1. Een blik op het onderzoek

‘Ik kan niet zeggen dat ik volledig de regels volg, dat doe ik niet. Maar ik interpreteer in elke situatie de regels opnieuw om het beste ervan te maken, Ja.. ik volg mijn eigen waarden systeem, denk ik’ (Maynard-Moody en Musheno, 2006: 3).

In de bovenstaande situatieschets blijkt dat de uitvoerders van beleid problemen kunnen ervaren tijdens het uitvoeren en/of naleven van vastgesteld beleid. Dit implementatievraagstuk speelt in verschillende lagen in een organisatie en in verschillende sectoren in de samenleving. Wetten en procedures beslaan namelijk niet alle mogelijke situaties waardoor er een beleidsvrijheid voor beleidsuitvoerders ontstaat (Lipsky, 2010: 7). Deze beleidsvrijheid is doorgaans geaccepteerd, mits de implementatie van beleid in lijn ligt met de voorgestelde implementatie van beleid (Adriaanse et. al, 2006: 26). De werknemers werkzaam in de dienstverlening, zoals in het aanbod van onderwijs en zorg, die persoonlijk met de burgers contact hebben, ervaren de meeste dilemma’s rondom de implementatie van beleid (Lipsky, 2010; Maynard-Moody en Musheno, 2006).

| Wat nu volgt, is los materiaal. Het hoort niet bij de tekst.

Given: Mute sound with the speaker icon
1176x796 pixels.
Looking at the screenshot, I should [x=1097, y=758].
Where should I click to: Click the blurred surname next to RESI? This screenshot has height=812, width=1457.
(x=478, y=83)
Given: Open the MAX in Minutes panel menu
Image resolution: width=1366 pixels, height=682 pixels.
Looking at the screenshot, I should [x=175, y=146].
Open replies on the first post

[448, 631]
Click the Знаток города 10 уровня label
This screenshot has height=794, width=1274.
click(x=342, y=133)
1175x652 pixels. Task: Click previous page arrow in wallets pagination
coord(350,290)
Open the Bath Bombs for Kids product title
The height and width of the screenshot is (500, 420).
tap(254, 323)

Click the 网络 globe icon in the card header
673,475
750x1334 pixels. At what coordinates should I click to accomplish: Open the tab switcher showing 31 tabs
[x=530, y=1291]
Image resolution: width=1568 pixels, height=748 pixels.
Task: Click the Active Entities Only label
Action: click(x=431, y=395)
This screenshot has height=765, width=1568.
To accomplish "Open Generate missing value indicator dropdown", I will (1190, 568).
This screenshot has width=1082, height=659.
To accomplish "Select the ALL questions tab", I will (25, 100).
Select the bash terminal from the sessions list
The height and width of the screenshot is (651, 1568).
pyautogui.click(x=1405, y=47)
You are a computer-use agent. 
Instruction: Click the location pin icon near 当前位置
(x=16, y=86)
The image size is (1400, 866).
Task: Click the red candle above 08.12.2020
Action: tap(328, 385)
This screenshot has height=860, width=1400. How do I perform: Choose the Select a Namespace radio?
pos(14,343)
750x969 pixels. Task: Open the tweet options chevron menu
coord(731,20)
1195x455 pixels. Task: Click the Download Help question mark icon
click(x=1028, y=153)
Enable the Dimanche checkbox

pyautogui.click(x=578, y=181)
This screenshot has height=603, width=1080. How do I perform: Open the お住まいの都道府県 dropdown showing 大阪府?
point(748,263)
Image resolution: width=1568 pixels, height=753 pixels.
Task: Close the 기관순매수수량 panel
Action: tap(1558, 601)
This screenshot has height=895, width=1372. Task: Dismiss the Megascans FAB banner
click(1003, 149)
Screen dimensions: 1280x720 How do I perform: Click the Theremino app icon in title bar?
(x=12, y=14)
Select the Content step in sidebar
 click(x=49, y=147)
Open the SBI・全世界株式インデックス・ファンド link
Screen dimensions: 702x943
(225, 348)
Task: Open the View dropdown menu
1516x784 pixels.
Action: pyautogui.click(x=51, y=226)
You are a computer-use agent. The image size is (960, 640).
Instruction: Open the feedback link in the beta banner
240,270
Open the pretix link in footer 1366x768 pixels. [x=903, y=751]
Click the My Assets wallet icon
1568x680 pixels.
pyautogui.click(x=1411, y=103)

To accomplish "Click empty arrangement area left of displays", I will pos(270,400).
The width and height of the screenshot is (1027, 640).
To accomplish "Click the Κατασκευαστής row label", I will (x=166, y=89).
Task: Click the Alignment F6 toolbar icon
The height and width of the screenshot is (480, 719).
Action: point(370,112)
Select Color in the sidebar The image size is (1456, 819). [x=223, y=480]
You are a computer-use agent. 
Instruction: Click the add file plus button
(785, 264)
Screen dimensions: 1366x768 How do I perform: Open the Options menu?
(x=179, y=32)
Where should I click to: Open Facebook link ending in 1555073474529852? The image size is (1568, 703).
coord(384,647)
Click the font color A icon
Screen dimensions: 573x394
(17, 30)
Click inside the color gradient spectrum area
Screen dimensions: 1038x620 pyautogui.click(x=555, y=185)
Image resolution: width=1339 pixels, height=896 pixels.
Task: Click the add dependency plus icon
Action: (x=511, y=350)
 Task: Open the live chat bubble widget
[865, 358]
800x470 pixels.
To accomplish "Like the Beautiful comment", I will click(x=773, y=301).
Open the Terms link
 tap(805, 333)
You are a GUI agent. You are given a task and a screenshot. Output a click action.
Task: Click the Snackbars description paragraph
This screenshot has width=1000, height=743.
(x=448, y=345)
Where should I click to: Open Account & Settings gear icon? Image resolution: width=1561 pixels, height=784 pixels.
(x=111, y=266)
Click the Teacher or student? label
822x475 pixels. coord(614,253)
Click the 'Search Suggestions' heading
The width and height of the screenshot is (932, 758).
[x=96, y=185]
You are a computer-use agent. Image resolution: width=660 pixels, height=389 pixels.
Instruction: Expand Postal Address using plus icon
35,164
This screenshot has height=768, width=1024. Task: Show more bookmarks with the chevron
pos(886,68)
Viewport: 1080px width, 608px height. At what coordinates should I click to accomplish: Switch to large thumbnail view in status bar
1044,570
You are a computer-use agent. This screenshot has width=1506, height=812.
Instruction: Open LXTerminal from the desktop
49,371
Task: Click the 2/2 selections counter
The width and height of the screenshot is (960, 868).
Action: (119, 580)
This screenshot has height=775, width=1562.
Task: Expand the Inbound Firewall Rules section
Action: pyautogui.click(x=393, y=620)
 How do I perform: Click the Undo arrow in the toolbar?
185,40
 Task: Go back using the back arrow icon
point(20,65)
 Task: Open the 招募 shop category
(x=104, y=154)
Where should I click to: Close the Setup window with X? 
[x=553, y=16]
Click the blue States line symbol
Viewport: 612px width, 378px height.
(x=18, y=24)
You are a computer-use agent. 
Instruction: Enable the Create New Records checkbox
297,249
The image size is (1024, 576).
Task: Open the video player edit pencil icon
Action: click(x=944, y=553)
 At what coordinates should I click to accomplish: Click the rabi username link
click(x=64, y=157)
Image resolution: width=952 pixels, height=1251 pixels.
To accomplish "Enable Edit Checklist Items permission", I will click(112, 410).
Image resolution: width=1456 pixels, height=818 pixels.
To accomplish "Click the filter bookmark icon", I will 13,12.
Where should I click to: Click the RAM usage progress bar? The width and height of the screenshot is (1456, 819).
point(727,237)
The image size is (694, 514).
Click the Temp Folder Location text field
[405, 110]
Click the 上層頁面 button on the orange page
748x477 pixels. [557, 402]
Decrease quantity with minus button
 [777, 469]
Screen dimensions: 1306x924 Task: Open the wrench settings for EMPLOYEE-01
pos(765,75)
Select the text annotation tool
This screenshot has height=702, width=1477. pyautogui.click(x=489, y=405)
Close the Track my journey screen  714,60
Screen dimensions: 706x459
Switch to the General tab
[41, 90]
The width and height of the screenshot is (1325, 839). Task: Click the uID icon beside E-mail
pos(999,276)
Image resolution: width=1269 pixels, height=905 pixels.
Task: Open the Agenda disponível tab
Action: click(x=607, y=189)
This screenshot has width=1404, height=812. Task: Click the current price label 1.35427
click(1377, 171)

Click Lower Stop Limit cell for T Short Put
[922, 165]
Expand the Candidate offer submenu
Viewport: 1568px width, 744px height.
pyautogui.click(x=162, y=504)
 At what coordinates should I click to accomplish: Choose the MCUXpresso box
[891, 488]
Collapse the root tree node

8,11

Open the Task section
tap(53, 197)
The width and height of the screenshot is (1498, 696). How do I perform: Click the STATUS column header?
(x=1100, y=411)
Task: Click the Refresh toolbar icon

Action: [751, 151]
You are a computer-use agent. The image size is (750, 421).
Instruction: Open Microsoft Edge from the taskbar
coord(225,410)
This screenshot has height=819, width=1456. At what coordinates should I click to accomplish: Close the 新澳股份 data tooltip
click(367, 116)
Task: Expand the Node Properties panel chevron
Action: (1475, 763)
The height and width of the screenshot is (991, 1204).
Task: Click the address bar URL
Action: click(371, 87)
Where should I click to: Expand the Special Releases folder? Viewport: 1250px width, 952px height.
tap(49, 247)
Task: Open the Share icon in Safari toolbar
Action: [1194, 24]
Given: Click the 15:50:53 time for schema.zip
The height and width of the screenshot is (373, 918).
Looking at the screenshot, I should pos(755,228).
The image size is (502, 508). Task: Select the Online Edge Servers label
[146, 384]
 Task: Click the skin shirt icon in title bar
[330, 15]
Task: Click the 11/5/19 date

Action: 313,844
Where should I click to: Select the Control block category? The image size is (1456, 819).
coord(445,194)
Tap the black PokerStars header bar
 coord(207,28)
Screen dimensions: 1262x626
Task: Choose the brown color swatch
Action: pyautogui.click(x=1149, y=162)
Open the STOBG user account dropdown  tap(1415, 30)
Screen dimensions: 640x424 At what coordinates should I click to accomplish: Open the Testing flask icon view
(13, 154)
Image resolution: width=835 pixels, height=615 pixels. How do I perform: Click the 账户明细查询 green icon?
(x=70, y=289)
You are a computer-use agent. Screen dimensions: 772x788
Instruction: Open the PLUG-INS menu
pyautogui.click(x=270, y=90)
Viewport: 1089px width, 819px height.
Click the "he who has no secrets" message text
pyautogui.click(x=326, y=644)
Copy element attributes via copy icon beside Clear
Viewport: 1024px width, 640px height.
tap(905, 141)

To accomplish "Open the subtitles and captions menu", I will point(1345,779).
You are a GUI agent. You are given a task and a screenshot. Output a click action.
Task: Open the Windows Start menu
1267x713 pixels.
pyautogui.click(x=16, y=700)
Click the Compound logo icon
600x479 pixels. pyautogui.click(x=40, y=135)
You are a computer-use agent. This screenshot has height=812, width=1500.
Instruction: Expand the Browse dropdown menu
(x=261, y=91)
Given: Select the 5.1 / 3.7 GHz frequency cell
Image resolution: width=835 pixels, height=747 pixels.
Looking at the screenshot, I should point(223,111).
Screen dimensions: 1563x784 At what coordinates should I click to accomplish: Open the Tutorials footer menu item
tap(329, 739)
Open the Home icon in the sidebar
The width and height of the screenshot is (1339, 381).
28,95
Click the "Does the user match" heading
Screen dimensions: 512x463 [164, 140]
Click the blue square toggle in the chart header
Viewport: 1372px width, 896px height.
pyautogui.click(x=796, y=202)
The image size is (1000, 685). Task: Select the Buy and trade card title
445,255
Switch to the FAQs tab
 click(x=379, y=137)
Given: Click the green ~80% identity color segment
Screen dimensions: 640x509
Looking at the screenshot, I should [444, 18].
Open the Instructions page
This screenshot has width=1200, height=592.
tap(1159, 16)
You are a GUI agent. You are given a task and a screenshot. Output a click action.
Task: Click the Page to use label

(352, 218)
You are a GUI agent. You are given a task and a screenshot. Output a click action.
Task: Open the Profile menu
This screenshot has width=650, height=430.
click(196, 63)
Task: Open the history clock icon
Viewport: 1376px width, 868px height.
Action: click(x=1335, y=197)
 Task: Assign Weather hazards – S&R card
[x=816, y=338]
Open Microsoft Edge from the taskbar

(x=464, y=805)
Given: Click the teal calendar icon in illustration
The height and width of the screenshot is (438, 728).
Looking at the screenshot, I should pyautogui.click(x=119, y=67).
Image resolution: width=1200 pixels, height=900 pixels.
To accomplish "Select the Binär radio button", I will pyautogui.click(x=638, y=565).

Dit hangt samen met de afhankelijkheid van de burgers en de mogelijk persoonlijke afwegingen van hulpverleners (Butler et. al., 2015).

Door maatschappelijke -en beleidsontwikkelingen zijn de beleidskeuzes van medewerkers in de zorg sinds een aantal jaar complexer (Van Lieshout, 2010). In de samenleving is een trend van individualisering te zien waardoor hulpbehoevenden zich meer terughoudend kunnen opstellen bij het vragen van hulpverlening. Ondanks deze houding kunnen zij hulp vragen waarbij zij barrières kunnen ervaren. Hoewel hulpbehoevenden in een gelijke situatie een gelijke behandeling mogen verwachten, spelen de vraagverlegenheid en vraagbarrières van de hulpbehoevenden mogelijk een rol bij de intentionele hulpbereidheid van hulpverleners. De hulpverleners kunnen allicht een terughoudende houding aannemen bij het verstrekken van hulpverlening gezien de mogelijk ongewenste inmenging van de hulpverlener en het mogelijk geringe getoonde initiatief van de hulpbehoevenden. In dit onderzoek wordt ingegaan op de betreffende afwegingen van hulpverleners, de mogelijkheden voor de beleidsuitvoering en de intentionele hulpbereidheid van hulpverleners getoetst binnen de wijkcentra in de gemeente Den Haag.

1.1 Inleiding

In Nederland, maar ook in andere landen in Europa, staat het traditionele aanbod aan zorg en hulpverlening onder druk. Door demografische ontwikkelingen, onder andere de vergrijzing, is er sprake van een toenemende zorgvraag (Van der Horst, Van Erp en De Jong, 2011: 1). De verzorgingsstaat, waarin de overheid de verantwoordelijkheid draagt voor het welzijn van haar burgers, is hierdoor onhoudbaar geworden. Sinds de jaren negentig verschuift de invulling van de staat

(13)

13 en daarmee de invulling van zorg -en hulpverlening, richting een participatiestaat. In een participatiestaat gaat de overheid uit van de eigen kracht en zelfredzaamheid van burgers. Zo wordt bekeken waar burgers behoefte aan hebben en of deze behoeften door de directe omgeving kunnen worden voorzien. De overheid zal nadien de benodigde resterende zorgbehoeften verstrekken (Kooiker en Hoeymans, 2013: 449). Op het beleidsniveau heeft de overheid verschillende initiatieven opgezet om de toenemende zorgvraag te kunnen beheersen. Zo wordt er ingezet op lokalisering waarbij lokale overheden, in dit geval gemeenten, verantwoordelijk zijn voor de zorg en het welzijn van burgers. Er wordt verondersteld dat gemeenteambtenaren, vanwege het feit dat zij interacteren met burgers, invloed kunnen uitoefenen op de hulpvragen. Zij dienen de hulpvragen van de professionele hulpverlening af te sturen. Daarnaast dienen lokale overheden zich te richten op het aanbod van informele zorg (Rijksoverheid, 2016). Het aanbod van formele zorg, ofwel de professionele zorg, is prijzig. De mogelijkheden in het aanbieden van informele zorg, onderverdeeld in mantelzorg en zorg door vrijwilligersorganisaties, dienen daarom verkend te worden (Linders, 2010). Deze ontwikkelingen hebben invloed op de werkzaamheden van hulpverleners.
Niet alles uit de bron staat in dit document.